Medaillesalon

De medaillekunst ontstond in de Renaissance. Belangrijke kunstenaars zoals Pisanello en Leone Leoni ontwierpen de eerste, gegoten medailles. In gesneden mallen werd gesmolten metaal gegoten. De stukken werden op dezelfde manier gemaakt als kleine beeldhouwwerken, waaronder ook met de verloren was methode.

In België was Quentin Metsys (1466-1530) de belangrijkste ontwerper van enkele unieke renaissance medailles waaronder zijn meesterwerk, een prachtig stuk met de afbeelding van Erasmus. Ook Jean Second deed zijn duit in zakje met medailles van personen uit zijn eigen entourage.

Vanaf de zestiende eeuw kregen we een nieuwe generatie medailleurs met Jacques Jonghelinck en Conrad Bloc. Jonghelinck werkte vooral voor het Katholiek milieu terwijl Bloc vooral geliefd was bij de gereformeerden. Zij werden opgevolgd door drie generaties van de familie Waterloos.
Met deze familie eindigde het tijdperk van de gegoten medailles.

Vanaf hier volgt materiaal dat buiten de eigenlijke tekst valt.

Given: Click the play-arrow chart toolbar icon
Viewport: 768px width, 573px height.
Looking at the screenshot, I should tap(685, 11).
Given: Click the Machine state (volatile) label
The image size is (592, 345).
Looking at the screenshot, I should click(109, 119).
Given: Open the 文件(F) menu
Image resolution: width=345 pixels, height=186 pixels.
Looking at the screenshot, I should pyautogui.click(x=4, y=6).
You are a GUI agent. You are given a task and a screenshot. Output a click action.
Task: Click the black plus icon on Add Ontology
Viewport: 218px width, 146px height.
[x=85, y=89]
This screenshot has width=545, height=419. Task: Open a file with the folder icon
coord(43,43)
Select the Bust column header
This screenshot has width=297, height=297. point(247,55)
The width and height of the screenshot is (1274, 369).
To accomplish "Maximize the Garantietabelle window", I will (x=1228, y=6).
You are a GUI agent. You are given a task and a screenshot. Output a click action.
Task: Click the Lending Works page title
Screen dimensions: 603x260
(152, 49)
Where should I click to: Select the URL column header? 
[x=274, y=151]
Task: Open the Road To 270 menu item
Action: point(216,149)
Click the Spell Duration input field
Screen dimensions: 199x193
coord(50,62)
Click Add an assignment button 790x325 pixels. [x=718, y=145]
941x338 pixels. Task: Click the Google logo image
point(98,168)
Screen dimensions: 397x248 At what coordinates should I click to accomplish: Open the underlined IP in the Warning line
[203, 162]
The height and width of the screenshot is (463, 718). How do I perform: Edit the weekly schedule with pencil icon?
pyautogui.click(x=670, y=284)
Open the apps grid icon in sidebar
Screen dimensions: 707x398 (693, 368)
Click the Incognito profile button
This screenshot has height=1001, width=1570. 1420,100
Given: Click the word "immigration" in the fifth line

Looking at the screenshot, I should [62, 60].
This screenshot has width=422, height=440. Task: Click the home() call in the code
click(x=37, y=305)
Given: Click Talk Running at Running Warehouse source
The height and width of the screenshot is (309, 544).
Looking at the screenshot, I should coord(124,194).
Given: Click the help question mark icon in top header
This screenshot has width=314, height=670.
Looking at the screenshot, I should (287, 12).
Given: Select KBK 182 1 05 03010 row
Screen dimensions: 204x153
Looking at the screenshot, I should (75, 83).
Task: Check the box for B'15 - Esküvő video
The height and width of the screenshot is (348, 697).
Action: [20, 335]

Vanaf dan werden de medailles geslagen. Dit gebeurde toen met de balancier aan de hand van twee matrijzen, één voor voorzijde en keerzijde. De stalen matrijzen werden door de kunstenaars rechtstreeks op het metaal ingesneden, in omgekeerd reliëf en spiegelbeeld, wel te verstaan wat een groot vakmanschap vereiste.
Men noemde deze medailleurs dan ook stempelsnijders. Eenmaal de stempels gesneden kon een grooot aantal medailles geproduceerd worden.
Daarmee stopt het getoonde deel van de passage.